Deformation and necking of liquid droplets in a magnetic field.

Abstract

Pendant droplets of water and paramagnetic solutions are studied in the presence of uniform and nonuniform magnetic fields produced by small permanent magnet arrays, both in static conditions and during dynamic pinch-off. Static measurements of the droplet shape are analyzed in terms of an apparent surface tension γapp or an effective density ρeff. The change of surface tension of deionized water in a uniform field of 450 mT is insignificant, 0.19 ± 0.21 mNm−1. Measurements on droplets of compensated zero-susceptibility solutions of Cu2+, Mn2+, and Dy3+, where the shape is unaffected by any magnetic body force, show changes of surface tension of about −1% in 500 mT. Magnetic field gradients of up to 100 T2 m−1 deform the droplets and lead to changes of ρeff that are negative for diamagnetic solutions (buoyancy effect) and positive for paramagnetic solutions.
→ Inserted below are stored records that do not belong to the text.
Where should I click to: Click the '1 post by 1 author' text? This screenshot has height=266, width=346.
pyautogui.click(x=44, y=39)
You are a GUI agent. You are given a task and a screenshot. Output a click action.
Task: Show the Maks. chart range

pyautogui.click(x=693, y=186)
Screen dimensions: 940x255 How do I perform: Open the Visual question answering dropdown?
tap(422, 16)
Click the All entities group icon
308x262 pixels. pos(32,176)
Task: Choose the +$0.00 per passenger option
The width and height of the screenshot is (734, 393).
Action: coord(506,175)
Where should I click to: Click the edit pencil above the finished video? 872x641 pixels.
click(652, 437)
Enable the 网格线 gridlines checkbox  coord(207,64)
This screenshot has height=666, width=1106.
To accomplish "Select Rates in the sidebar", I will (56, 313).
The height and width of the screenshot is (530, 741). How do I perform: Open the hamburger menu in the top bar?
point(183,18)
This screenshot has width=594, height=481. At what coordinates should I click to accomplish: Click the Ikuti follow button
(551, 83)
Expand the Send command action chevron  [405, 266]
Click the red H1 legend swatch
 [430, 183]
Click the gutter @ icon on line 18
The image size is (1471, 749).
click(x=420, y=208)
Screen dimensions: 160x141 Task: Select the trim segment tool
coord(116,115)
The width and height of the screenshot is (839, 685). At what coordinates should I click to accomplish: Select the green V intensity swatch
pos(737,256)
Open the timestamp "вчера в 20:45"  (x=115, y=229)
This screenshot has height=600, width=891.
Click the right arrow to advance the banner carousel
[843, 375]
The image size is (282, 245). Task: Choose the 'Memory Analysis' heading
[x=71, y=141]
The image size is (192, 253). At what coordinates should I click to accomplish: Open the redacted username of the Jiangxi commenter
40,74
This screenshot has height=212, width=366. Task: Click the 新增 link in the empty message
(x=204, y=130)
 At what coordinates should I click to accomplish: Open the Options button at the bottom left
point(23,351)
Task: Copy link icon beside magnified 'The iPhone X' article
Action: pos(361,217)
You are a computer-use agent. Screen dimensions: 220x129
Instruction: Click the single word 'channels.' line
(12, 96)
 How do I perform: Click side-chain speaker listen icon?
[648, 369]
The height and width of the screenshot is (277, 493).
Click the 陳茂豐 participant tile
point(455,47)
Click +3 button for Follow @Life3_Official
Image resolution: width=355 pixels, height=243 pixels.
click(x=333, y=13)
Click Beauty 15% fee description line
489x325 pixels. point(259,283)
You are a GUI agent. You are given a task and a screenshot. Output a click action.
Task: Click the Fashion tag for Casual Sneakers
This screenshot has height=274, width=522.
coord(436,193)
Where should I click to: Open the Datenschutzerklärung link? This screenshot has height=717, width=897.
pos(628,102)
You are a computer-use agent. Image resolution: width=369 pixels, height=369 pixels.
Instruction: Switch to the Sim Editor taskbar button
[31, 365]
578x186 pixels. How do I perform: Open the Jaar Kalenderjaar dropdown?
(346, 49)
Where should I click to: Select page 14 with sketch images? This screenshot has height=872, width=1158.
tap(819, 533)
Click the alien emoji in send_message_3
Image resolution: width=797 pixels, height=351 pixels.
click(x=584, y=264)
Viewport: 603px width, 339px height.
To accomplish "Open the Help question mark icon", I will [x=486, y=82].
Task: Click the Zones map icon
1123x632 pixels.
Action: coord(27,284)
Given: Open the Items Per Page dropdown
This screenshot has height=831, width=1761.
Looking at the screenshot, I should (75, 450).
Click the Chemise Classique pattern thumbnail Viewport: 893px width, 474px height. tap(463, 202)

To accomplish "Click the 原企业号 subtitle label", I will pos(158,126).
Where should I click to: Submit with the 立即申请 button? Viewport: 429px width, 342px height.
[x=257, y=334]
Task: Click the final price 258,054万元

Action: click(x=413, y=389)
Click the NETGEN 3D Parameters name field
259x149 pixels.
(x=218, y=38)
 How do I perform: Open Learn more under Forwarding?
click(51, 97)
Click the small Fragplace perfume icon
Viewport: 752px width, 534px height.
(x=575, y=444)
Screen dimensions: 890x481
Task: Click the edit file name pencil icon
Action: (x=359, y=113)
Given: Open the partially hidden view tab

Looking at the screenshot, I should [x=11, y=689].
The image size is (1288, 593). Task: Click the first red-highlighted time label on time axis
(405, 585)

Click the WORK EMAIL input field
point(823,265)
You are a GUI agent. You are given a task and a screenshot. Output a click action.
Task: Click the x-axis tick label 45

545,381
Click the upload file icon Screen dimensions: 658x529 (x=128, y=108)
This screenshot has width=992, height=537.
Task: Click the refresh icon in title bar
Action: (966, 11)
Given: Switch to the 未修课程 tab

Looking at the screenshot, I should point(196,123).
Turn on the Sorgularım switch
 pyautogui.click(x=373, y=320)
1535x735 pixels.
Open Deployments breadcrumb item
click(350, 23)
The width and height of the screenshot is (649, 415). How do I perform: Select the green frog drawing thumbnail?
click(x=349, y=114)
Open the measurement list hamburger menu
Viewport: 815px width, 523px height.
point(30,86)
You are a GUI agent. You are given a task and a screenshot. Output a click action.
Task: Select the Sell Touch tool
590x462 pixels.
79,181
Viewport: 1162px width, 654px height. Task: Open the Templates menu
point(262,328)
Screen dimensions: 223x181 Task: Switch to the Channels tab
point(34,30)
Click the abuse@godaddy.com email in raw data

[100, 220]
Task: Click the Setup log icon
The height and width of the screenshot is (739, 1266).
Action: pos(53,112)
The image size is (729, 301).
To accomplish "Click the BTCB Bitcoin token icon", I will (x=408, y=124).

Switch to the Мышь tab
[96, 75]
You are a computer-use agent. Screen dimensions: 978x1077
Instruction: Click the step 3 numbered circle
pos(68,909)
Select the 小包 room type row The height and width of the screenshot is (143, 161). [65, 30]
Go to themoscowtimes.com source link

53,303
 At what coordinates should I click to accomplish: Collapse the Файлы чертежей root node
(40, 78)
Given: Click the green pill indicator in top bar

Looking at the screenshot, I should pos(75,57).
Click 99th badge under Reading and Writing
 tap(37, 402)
The droplet profile of strongly paramagnetic 0.1 molar DyCl3 solution is analyzed, treating the nonuniform vertical field gradient as a spatial variation of gravity. The influence of Maxwell stress on the droplet shape is discussed. In dynamic measurements, the droplet shape at pinch-off is recorded by high-speed photography and analyzed in terms of a relative change of dynamic surface tension in the presence of a magnetic field. The surface-tension-dependent prefactor of the scaling law that governs the pinch-off dynamics shows no difference for pure water or 0.11 M DyCl3 solutions in the field. The nonuniform field has no influence in the pinch-off region because the filament diameter is much less than the capillary length.